Qualche dettaglio troppo tecnico in effetti c'è, ma comunica perfettamente il clima di quegli anni e la sincerità con la quale il protagonista li vive.
A me viene un dubbio di natura coreografica.
Il fil rouge che lega tutti i racconti visti finora ambientati nel '68 è il tema di cambiare il mondo: ma il mondo alla fine è cambiato?
Cioè, nella percezione di chi quegli anni li ha vissuti, la lotta è servita a qualcosa?
Questo è un tema che mi affascina molto.
Ottimo lavoro.
e ti rispondo con una domanda: ti infastidisce che si volesse cambiare?
io gli anni li ho vissuti, sia pure di striscio, visto che vivevo in un paese e non in città.
e in paese tutto arrivava dopo, già censurato.

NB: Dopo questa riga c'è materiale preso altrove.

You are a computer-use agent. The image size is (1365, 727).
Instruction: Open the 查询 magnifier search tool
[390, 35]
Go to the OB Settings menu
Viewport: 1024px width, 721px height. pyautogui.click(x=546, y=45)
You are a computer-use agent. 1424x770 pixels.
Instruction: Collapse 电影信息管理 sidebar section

è servita la lotta, cazzo se è servita.
ha reso più consapevoli tanti uomini, anche se non sono riusciti a cambiare il mondo (e questa è la parte che rimpiango).
si sono recuperati diritti prima soffocati e che oggi si stanno soffocando di nuovo, con l'avvento del neofascismo e collaterali.
lo so, sto finendo nella politica pura e mi secca perché non volevo, ma a un certo punto mi viene naturale.
era cambiato qualcosa, fante, non molto ma era cambiato.
e oggi è stato di nuovo tolto, ci vorrà un nuovo 68, magari un po' più deciso.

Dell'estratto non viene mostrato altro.